_What needs to be done_
Can you recast the lines of the data below as a Markdown table with the columns Row and Line, giving each line a row number, skipping blank lines, and leaving out the pictures?

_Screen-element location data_
....................

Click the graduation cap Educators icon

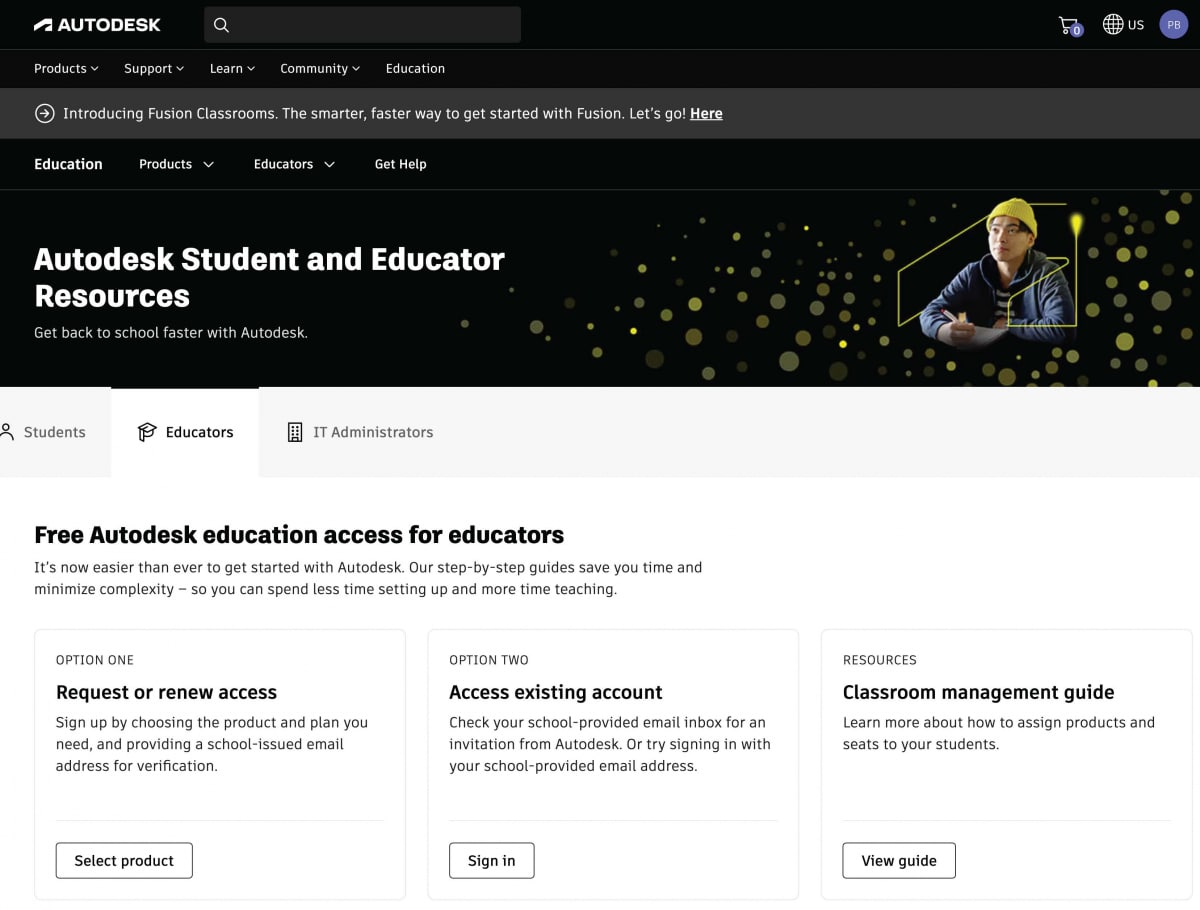pyautogui.click(x=147, y=432)
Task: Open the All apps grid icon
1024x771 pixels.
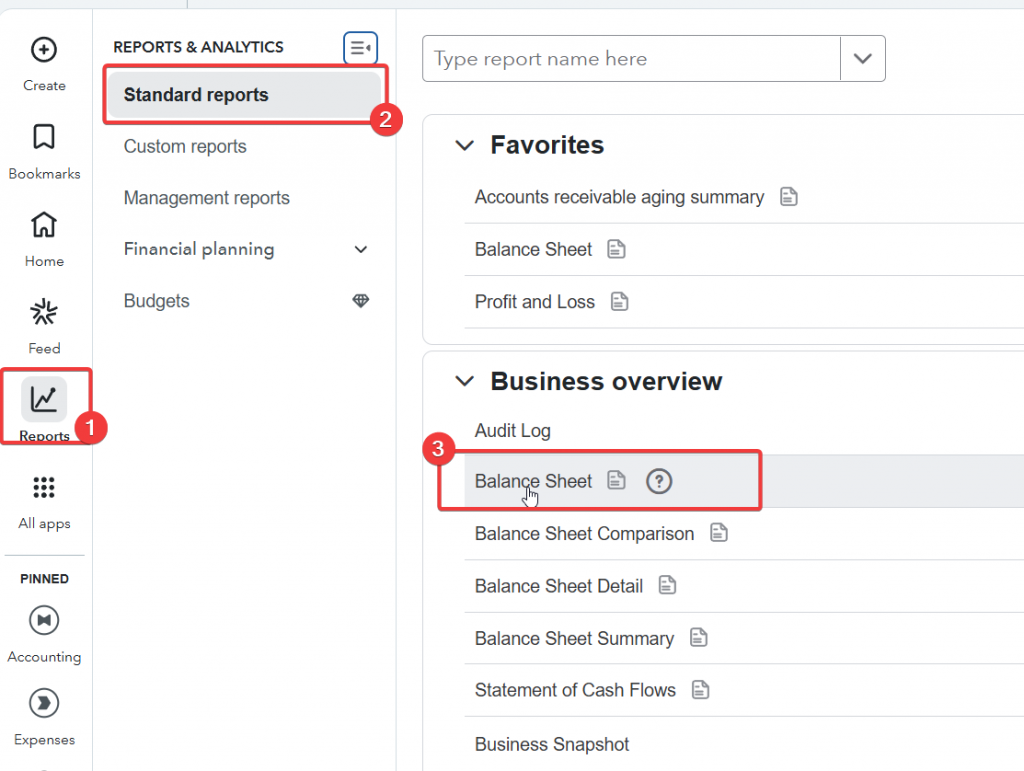Action: (x=44, y=488)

....................

_Exercise answer_
| Row | Line |
|---|---|
| 1 | Click the graduation cap Educators icon |
| 2 | pyautogui.click(x=147, y=432) |
| 3 | Task: Open the All apps grid icon |
| 4 | 1024x771 pixels. |
| 5 | Action: (x=44, y=488) |